In the first book-length account by a Labor MP specifically recounting the days leading up to Gillard’s knife attack, Crikey can reveal that Louise Adler’s Melbourne University Publishing is preparing to unleash the tome on a disillusioned public still perturbed by their preferred PM’s 2010 axing.
Crikey understands the wily Adler has been pushing hard for McKew to include as much damaging insider gossip as possible, a move that could detract further from Gillard’s rock-bottom popularity and lead to renewed calls for Rudd’s resurrection. Detailed accounts of the decapitation in the book’s early chapters would maximise the commercial impact.
McKew, who famously saw off John Howard in the 2007 Ruddslide, confirmed to Crikey she was finishing off the book this morning, but stayed mum on specifics and declined to reveal its title.
“Yes I’m writing a book, MUP is the publisher and it will be out by late October,” she told Crikey. “It ranges over my own campaign and my time in government … basically I’m covering the period from 2007 to 2010 and beyond.”

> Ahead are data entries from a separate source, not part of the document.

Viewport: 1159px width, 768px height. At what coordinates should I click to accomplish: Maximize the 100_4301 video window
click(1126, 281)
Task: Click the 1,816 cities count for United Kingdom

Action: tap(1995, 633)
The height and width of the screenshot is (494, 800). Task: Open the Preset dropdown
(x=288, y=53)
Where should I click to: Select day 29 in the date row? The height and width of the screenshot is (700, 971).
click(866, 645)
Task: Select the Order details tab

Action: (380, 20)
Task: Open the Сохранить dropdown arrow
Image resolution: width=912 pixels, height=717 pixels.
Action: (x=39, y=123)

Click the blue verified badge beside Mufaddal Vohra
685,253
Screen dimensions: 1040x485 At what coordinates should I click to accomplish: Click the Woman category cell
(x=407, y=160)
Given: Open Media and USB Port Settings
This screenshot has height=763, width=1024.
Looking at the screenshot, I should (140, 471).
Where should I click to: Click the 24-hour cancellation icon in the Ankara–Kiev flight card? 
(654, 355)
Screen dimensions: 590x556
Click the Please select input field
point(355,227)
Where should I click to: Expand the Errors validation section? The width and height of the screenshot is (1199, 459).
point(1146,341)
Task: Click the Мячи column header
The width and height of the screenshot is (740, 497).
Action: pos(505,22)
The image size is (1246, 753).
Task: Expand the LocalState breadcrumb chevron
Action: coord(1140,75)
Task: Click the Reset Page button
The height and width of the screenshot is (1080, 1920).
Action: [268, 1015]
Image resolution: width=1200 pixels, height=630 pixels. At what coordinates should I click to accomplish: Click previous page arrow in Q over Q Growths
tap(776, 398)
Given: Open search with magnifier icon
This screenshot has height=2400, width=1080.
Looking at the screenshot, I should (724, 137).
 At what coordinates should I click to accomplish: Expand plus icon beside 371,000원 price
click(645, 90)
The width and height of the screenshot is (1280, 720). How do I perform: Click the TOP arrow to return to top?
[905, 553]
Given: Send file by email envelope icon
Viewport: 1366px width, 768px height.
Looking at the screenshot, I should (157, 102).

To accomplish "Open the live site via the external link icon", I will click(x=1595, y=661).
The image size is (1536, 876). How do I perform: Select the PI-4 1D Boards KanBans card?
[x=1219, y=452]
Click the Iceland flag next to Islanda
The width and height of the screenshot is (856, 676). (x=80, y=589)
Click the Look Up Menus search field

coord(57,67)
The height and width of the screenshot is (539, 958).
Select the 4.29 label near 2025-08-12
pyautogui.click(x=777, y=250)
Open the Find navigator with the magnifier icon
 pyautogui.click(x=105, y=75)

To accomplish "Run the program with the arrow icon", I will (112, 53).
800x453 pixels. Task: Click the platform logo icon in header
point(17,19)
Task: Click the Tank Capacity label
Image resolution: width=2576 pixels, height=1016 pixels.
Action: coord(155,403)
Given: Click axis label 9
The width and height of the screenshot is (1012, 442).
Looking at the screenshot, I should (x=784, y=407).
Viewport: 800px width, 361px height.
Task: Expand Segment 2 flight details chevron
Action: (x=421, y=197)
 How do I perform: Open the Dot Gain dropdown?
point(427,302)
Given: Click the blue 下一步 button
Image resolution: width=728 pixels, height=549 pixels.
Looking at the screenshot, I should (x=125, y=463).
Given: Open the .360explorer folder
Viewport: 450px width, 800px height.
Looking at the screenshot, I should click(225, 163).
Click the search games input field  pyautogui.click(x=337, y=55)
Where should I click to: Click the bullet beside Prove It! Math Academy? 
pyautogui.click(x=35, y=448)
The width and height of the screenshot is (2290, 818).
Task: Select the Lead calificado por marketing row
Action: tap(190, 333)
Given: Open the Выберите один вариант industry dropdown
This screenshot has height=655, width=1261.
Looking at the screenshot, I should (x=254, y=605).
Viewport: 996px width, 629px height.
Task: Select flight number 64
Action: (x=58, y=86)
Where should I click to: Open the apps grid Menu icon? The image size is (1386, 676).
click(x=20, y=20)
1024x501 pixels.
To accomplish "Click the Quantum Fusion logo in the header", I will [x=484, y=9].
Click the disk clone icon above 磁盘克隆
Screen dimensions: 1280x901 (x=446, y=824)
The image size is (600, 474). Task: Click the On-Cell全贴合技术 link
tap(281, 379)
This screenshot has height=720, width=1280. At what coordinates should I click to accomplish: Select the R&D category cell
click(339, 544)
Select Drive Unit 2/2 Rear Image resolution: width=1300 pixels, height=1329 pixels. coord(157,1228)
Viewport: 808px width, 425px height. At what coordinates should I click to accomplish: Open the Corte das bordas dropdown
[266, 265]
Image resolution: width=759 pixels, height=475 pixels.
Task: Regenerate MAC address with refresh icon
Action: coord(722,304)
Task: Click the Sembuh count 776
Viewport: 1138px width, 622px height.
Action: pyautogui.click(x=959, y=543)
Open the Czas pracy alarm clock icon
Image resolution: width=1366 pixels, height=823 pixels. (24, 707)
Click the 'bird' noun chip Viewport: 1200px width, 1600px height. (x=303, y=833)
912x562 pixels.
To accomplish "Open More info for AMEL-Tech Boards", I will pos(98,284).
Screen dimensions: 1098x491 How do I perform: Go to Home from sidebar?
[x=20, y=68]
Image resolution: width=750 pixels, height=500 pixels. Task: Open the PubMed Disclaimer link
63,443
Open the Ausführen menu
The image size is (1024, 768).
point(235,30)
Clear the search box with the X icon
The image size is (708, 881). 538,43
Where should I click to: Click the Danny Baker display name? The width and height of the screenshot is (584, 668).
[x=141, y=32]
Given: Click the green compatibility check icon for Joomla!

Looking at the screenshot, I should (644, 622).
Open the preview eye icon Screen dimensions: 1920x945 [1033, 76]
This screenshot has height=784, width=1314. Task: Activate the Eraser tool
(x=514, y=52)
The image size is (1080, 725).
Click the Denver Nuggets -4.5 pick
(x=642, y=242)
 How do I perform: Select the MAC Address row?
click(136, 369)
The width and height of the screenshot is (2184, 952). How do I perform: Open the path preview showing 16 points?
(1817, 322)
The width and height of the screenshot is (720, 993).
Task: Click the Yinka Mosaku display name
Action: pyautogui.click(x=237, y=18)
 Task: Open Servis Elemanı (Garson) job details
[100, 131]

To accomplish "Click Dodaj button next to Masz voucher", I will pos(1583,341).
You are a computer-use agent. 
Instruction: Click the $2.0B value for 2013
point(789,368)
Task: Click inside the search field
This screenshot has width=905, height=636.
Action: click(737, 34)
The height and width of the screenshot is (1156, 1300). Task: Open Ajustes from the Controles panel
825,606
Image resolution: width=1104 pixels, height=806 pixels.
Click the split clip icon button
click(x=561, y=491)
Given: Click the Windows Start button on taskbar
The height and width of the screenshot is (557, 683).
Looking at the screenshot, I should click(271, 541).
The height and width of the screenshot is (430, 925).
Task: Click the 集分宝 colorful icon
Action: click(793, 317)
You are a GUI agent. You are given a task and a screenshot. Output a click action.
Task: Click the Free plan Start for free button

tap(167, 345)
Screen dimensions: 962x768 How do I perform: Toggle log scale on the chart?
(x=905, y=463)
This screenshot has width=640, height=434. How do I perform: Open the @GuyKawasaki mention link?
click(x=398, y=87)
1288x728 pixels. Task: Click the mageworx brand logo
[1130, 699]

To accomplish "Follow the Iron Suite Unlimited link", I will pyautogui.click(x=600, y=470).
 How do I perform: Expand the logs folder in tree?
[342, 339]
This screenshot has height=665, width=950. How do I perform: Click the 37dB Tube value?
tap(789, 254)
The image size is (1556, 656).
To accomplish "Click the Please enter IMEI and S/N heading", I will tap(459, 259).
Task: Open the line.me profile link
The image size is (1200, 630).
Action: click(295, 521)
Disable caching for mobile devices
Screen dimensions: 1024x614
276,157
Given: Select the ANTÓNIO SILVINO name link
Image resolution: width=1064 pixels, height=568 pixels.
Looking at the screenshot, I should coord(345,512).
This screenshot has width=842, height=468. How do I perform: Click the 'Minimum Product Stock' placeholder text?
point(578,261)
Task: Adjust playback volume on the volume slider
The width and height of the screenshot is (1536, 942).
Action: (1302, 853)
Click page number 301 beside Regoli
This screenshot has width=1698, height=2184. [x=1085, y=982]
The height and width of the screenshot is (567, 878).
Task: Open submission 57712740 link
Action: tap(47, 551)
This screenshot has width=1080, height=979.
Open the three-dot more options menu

But readers would have to wait for the detail: “Am I going to give away the key themes in my book? No. I’m not going to cannibalise my own writing.”
When the Rudd-Gillard leadership showdown was live in February, McKew wrote a punishing critique of Gillard, accusing her of “painting herself as the saviour, when in fact she had been a prime architect of the decision that caused a reversal in the fortunes of the Rudd government.”
The decision to shelve the ETS was pushed relentlessly by Gillard and Treasurer Wayne Swan.
Gillard, she wrote, was a craven puppet of genius strategists such as Mark Arbib, and was guilty of “shirt-fronting her leader with an ultimatum and forcing a decision that would come close to wrecking the government’s environmental credibility”.
Sources close to the book said McKew was also keen to include several chapters relating to Rudd-era policy wins, however MUP is said to be comparatively less keen on this angle.
McKew served as parliamentary secretary for Infrastructure, Transport, Regional Development and Local Government under Rudd and came out strongly in the days following his assassination to pledge support for her dumped leader. At the time, she was sitting on a margin of just 1.4% and was duly dudded at the ballot box by the Liberals’ John Alexander.
The one-time Lateline host added that the narrative would be comprehensive, and that while Adler had approached her in the days after her defeat, she had decided to take her time. “It’s not a quickie,” she said. “It’s longer than an essay and shorter than War and Peace … I’m working on providing readers with a good read for Christmas.”
In 2007, Margot Saville wrote a book, also for MUP, on McKew’s successful 2007 Bennelong campaign to dislodge Howard. The Battle for Bennelong was released just weeks after Rudd’s election triumph.
In addition to finishing off her book, McKew will next month take up an appointment as a vice-chancellor’s fellow at the University of Melbourne’s Graduate School of Education, working alongside Dean of Education Field Rickards. She is expected to focus on “classroom practice in schools”, as a partial follow-up to federal government national partnership money sunk into low socio-economic-status schools.
Next week, McKew, who moved to Melbourne from Sydney a year ago with her partner, former Victorian Socialist Left ALP state secretary Bob Hogg, will appear at Melbourne’s Wheeler Centre for a session on “Insider Insights”, hosted by former Monthly editor Sally Warhaft. (UPDATE: At the session, Warhaft revealed that the book would be titled ‘Tales from the Political Trenches’).
The book is the second big recent coup for Adler. Last month she tapped sacked Vogue editor Kirstie Clements to share her thoughts on the bitchy world of women’s magazine publishing.